*** EXERCISE DATA ***

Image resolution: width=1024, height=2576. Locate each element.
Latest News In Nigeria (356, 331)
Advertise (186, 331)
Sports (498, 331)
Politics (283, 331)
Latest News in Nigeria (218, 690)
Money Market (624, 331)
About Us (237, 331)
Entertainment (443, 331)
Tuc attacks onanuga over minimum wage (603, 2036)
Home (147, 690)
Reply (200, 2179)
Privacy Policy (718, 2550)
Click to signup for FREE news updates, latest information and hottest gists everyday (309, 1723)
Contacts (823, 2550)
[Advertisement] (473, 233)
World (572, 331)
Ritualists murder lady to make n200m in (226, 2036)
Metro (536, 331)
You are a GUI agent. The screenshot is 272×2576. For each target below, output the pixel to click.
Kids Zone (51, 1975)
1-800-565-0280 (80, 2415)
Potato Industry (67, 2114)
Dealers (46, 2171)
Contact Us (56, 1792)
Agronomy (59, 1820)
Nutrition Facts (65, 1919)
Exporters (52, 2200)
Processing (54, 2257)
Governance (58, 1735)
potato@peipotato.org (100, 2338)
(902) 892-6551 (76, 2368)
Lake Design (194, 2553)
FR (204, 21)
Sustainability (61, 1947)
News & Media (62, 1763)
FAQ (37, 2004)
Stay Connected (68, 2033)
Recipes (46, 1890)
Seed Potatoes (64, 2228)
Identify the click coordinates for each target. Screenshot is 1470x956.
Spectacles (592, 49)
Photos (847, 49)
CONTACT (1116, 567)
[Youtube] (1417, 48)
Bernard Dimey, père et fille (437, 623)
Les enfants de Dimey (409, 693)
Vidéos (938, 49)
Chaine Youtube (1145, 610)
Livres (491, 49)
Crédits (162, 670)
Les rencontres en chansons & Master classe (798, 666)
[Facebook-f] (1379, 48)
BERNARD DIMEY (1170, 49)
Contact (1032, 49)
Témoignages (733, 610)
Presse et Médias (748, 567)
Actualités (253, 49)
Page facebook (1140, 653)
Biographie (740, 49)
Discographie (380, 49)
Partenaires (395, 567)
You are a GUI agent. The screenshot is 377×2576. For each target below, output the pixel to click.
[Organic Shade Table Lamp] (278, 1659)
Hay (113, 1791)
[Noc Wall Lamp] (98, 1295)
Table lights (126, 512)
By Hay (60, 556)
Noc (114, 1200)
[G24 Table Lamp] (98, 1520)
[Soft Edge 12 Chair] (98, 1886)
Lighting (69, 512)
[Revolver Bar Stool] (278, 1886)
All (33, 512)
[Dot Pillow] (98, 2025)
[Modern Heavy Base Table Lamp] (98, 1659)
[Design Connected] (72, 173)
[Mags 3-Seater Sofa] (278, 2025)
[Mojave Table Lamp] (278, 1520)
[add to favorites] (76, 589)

*** End of EXERCISE DATA ***

▶ **EXERCISE REQUIREMENTS**
Determine how many lines in the records above hold the word "agent", and answer with that number only.

▶ **RESPONSE TO THIS TASK**
2